# Capacitores INFLADOS, pc NO ARRANCA



## Anibal82 (May 28, 2010)

Hola a todos! Escribo para contarles mi problema y solicitar consejos! Tengo una Motherboart que la unica identificación que tiene es en el Chipset (T-Bird AMD-k7), en base a esto Googlie y averigüe que es una Pcchips M810 (V7.1G) y el Micro es un Duron 750. Bueno el problema comenzo cuando costaba muchisimo :enfadado: que la pc arranque y despues de muchos intentos lograba que arranque. La desarme y todos los capacitores que rodean al micro de 2200uF/6.3V estaban inflados. Los reemplace por capacitores de 2200uF/16V porque no consegui otros pero el problema continua y mas aun no logro que arranque. Ahora hace 8 pitidos (lo cual por lo que investigue es problema de la targeta grafica que es onboard) por lo que le coloque otra targeta de video y los pitidos continuan. 
Luego como para probar cambie la RAM y sigue sin arrancar pero no hace los pitidos.
Otra prueba que hice fue sacarle el micro y no muestra nada en pantalla tampoco.
Bueno cualquier consejo es de utilidad 
Si alguien tiene experiencia en el tema y me acoseje que no reniegue se acepta!!

## REGISTROS PROPORCIONADOS

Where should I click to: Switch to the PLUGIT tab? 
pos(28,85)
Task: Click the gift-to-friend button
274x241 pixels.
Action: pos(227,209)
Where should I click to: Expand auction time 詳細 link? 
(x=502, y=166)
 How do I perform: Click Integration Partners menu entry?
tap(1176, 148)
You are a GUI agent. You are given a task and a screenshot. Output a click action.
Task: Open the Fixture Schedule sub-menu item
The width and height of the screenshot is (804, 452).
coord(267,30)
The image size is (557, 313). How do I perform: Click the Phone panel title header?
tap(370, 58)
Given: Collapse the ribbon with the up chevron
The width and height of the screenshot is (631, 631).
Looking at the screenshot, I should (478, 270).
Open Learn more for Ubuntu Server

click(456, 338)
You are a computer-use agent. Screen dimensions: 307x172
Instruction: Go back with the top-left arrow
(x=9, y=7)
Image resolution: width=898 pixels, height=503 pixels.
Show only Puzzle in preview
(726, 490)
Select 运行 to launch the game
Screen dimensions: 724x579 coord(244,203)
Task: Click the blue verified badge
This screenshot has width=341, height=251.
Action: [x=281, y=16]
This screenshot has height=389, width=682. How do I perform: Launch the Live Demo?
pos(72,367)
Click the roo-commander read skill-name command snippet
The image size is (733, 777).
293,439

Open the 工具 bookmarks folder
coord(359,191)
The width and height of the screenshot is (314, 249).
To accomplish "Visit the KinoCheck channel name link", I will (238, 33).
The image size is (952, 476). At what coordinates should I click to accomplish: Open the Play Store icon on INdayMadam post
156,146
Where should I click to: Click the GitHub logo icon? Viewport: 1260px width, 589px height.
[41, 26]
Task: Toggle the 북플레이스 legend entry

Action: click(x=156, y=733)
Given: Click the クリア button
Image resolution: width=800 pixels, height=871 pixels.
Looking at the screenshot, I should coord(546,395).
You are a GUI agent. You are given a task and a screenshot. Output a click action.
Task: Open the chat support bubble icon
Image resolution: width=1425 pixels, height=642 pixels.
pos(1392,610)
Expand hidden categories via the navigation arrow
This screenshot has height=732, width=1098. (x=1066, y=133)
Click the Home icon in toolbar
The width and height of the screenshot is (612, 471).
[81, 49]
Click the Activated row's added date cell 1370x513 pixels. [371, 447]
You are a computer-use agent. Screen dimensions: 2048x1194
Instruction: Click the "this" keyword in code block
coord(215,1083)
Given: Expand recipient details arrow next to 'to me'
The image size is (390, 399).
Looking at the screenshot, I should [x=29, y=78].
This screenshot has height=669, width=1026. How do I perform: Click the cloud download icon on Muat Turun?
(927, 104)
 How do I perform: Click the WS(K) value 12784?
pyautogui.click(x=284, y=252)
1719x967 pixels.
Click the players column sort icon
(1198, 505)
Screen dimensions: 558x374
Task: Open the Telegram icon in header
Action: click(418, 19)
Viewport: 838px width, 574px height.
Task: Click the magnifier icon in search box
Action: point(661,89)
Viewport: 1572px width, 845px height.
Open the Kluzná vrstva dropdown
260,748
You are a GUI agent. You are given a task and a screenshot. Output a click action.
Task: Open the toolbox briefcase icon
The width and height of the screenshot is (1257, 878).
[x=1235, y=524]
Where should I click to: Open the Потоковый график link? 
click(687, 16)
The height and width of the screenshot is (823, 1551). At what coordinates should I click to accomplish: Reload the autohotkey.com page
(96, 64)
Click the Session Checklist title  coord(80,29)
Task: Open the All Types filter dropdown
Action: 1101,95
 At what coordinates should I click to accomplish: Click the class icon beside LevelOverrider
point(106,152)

## TAREAS PROPUESTAS
1: Selecciona y copia todas las líneas de los registros que contienen la palabra "menu".
2: Prolonga el hilo del foro sobre los capacitores inflados y la PC que no arranca a partir de su último mensaje.

## RESPUESTAS REDACTADAS
1:
 How do I perform: Click Integration Partners menu entry?
Task: Open the Fixture Schedule sub-menu item

2:
Obviamente que lo ideal seria probar la placa y el micro por separado pero no tengo esa posibilidad. Desde muchas gracias!!!!


----------



## Eduardo (May 28, 2010)

Abri la fuente y controlale los electroliticos, o conseguite una fuente "prestada por un rato" de otra maquina y probala.


----------



## DOSMETROS (May 28, 2010)

Posiblemente hayas cortado alguna pista al cambiar los capacitores.

Una buena lupa te vendría bién !

Saludos !


----------



## Anibal82 (May 28, 2010)

Gracias por responder tan rapidamente. Ya controle la fuente y esta todo ok, igualmente probe con otra y no consegui ningun resultado.
Por otro lado cuando cambie los capacitores tuve mucho cuidado ya que tengo experiencia en desoldar y soldar. Lo que si te consulto si hay alguna forma de comprobar que alla quedado bien soldado porque con el tester en continuidad algunos marca continuidad hasta que se cargan y otros marcan continuidad como si estarian en corto (esto esta bien?). Espero que entiendas mi explicación!! Gracias


----------



## Eduardo (May 28, 2010)

No es la soldadura el problema (porque se ve bien) sino que se te haya cortado una de las pistas que iban a la isla.

Problemas por electroliticos secos son muy comunes, pero ojo porque no siempre se "inflan".


----------



## DOSMETROS (May 28, 2010)

Te comento , aunque tengamos *vastísima* experiencia soldando y desoldando, a veces se sale el cañito que une las pistas de un lado con el otro del impreso de doble faz.

Lo comento porque a mi me ha pasado . . . y han corrido toneladas de estaño por mis medias .

Ahora no sueldo más los capacitores apoyados en la placa, corto la pata larga igual a la otra y lo sueldo elevado , de esa manera puedo medir de un lado y del otro aún con el nuevo capacitor soldado. No queda elegante pero es mejor para trabajar .

Saludos !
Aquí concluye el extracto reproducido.